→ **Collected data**
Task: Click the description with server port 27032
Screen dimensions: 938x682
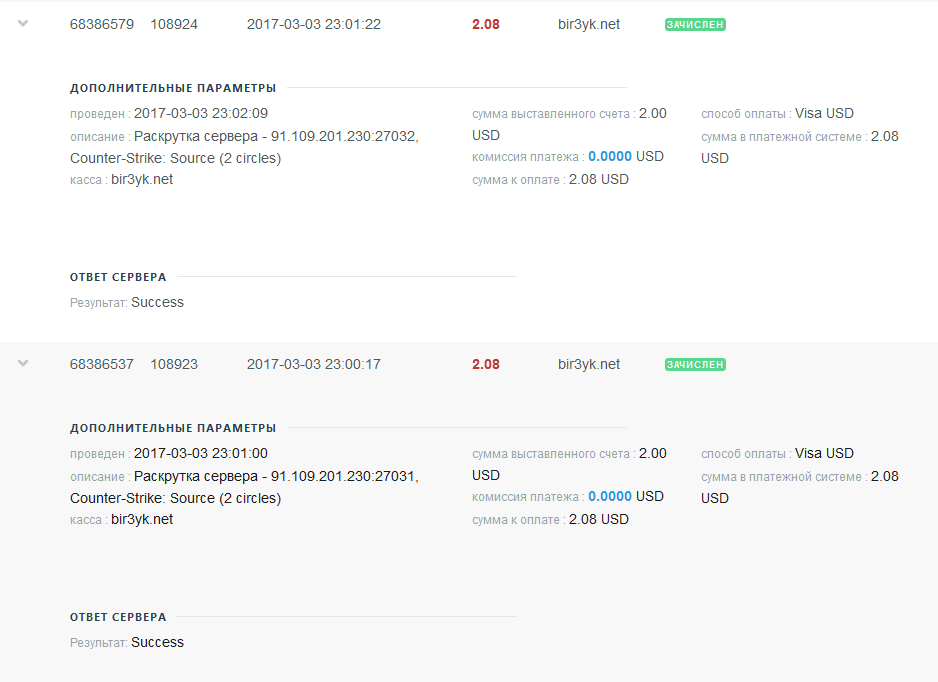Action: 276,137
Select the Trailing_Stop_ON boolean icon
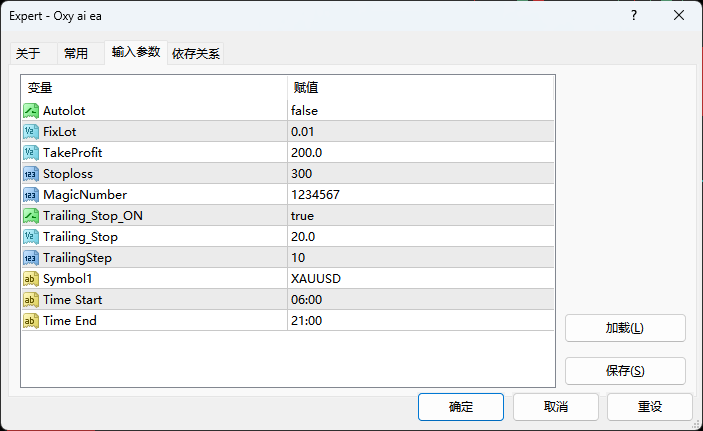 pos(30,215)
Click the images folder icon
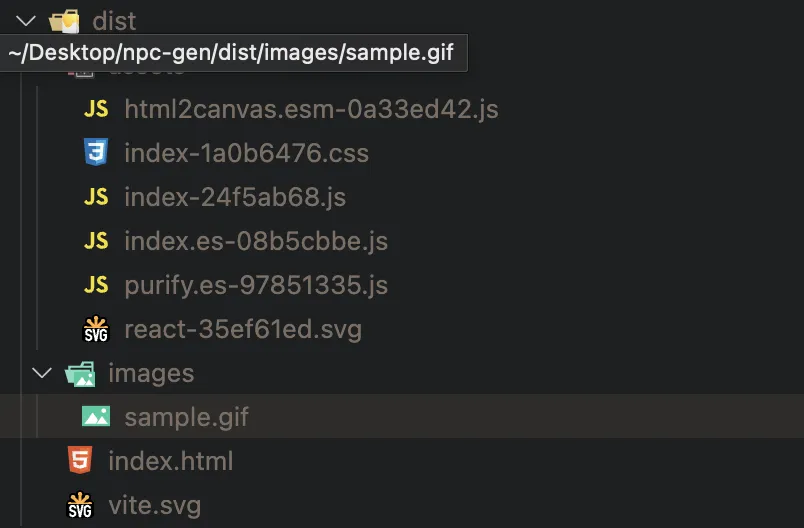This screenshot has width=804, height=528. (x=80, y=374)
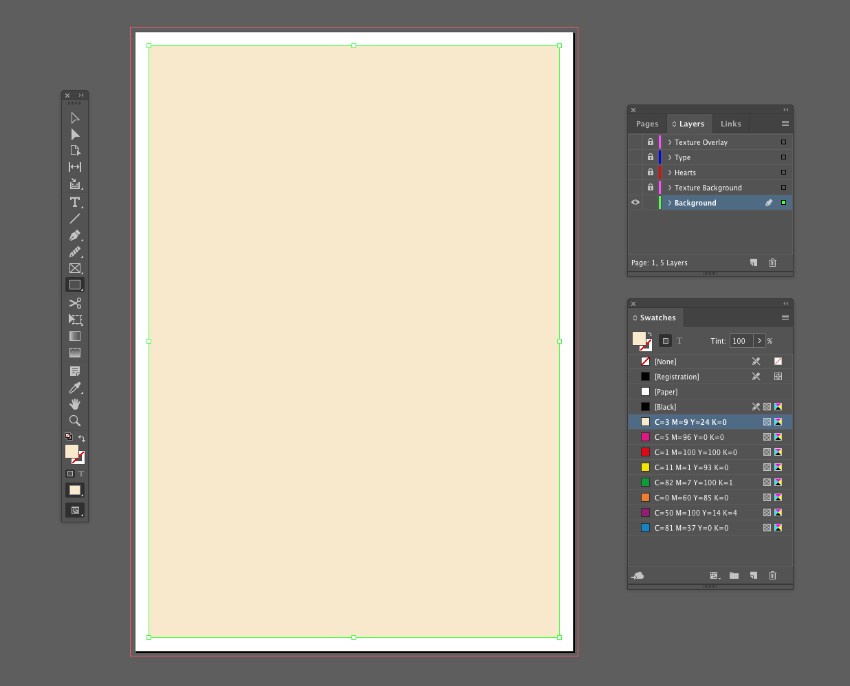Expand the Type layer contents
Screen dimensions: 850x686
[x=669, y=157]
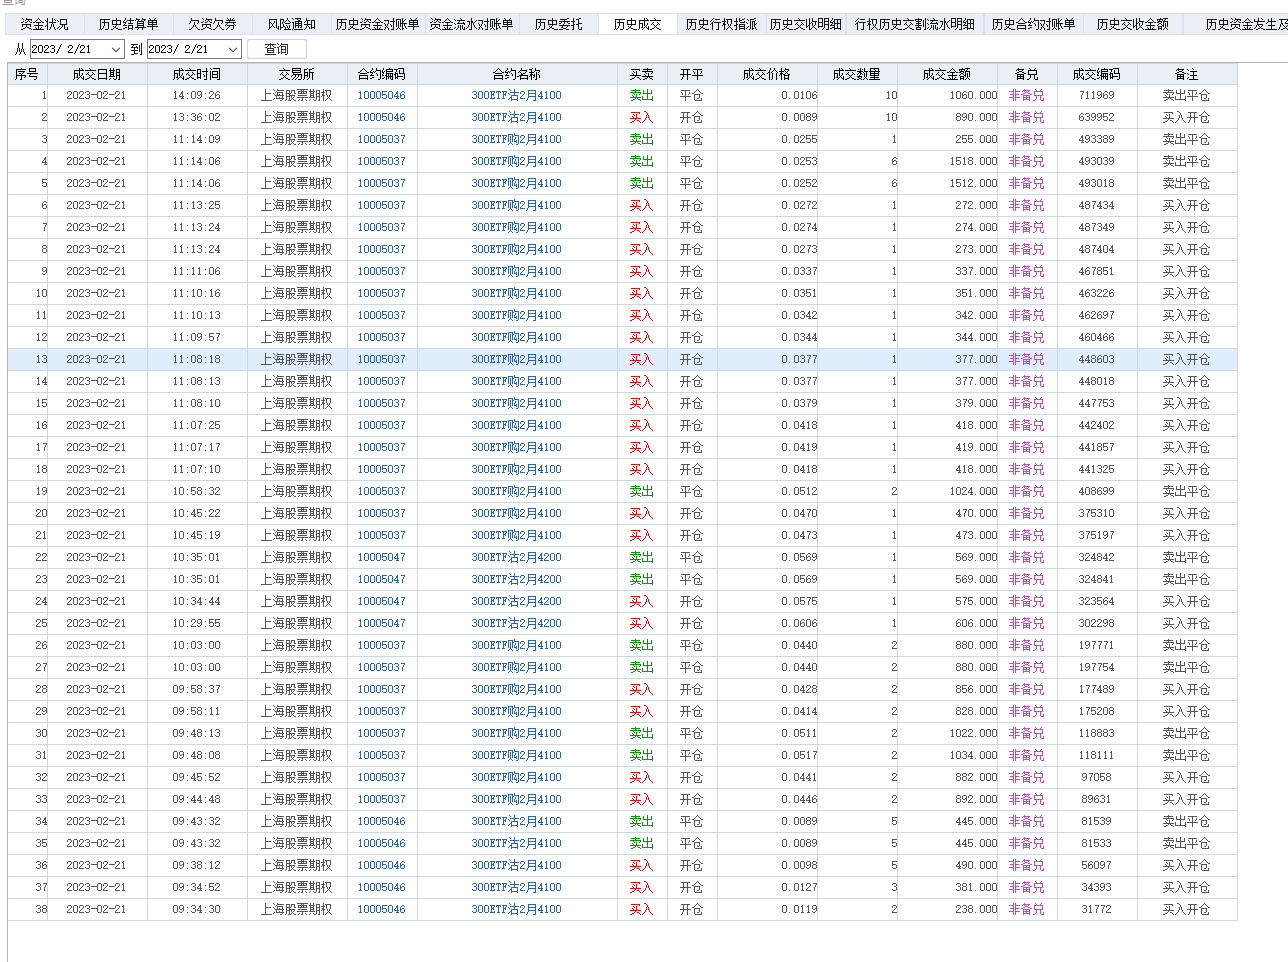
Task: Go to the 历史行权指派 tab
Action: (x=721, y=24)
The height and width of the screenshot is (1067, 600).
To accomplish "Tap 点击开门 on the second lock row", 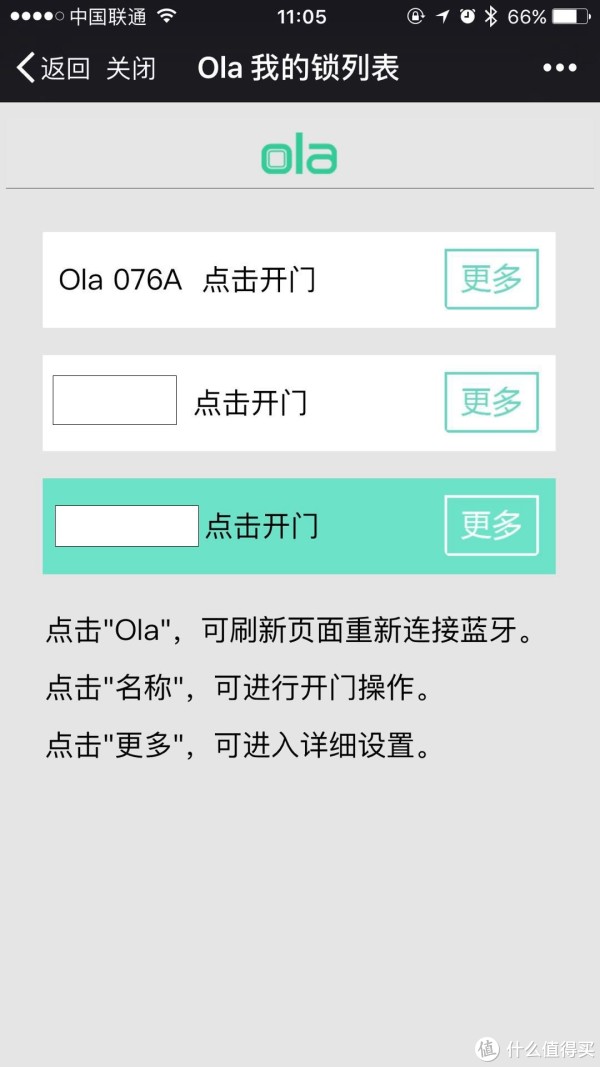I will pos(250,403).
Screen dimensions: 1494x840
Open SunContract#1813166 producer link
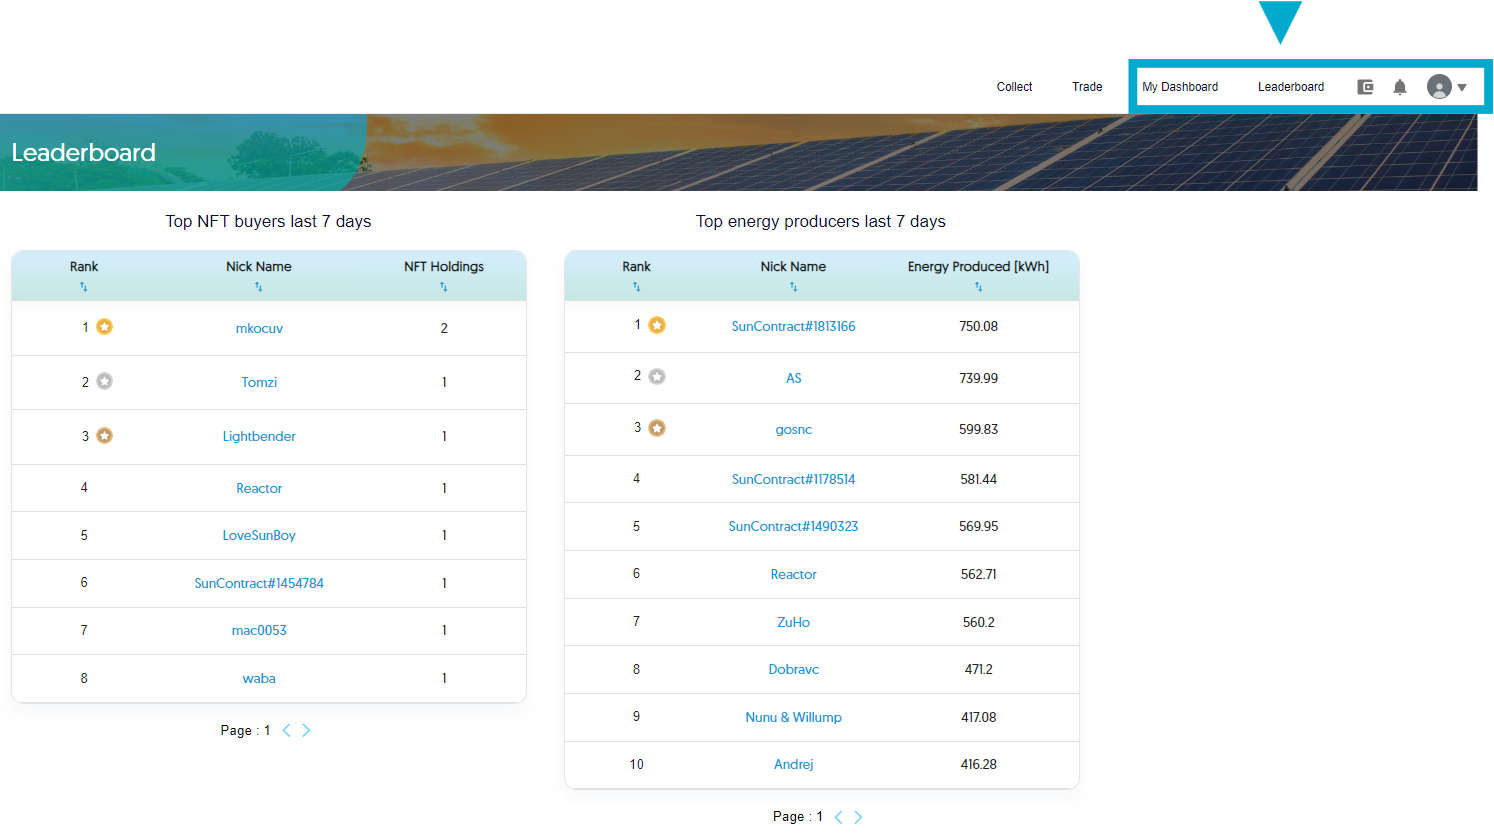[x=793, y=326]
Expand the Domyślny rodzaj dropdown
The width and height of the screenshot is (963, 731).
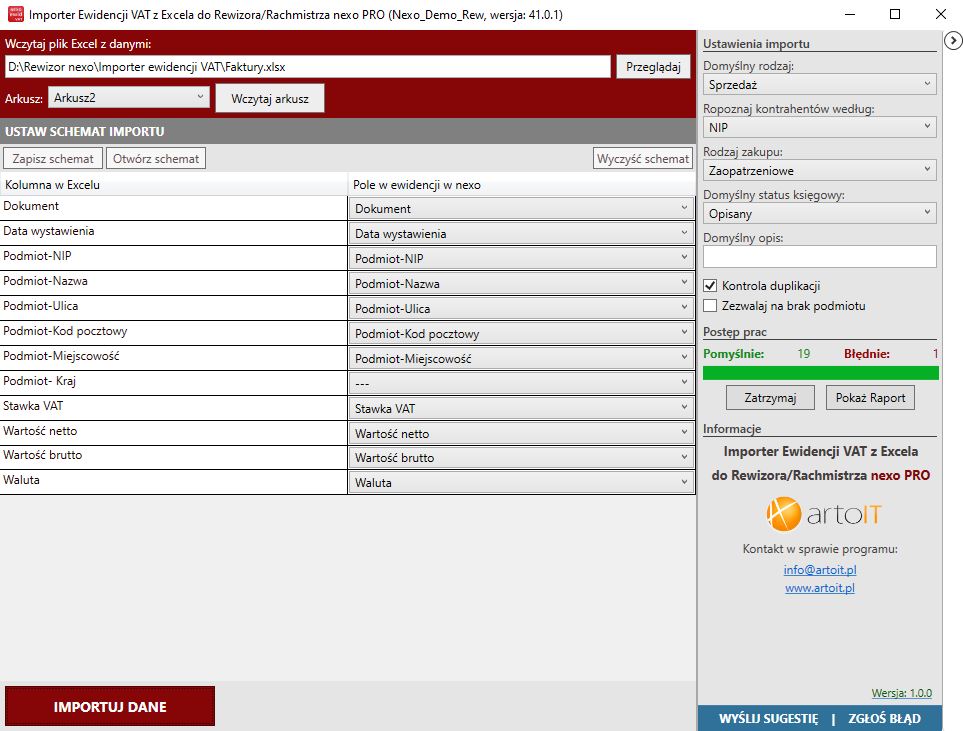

→ **Required action**
Leaving out all pictures, print exactly the lines above from the one containing "Screen dimensions: 1494x840" through the last line of the entries.

→ **Output below**
Screen dimensions: 1494x840
Open SunContract#1813166 producer link
[x=793, y=326]
Expand the Domyślny rodzaj dropdown
The width and height of the screenshot is (963, 731).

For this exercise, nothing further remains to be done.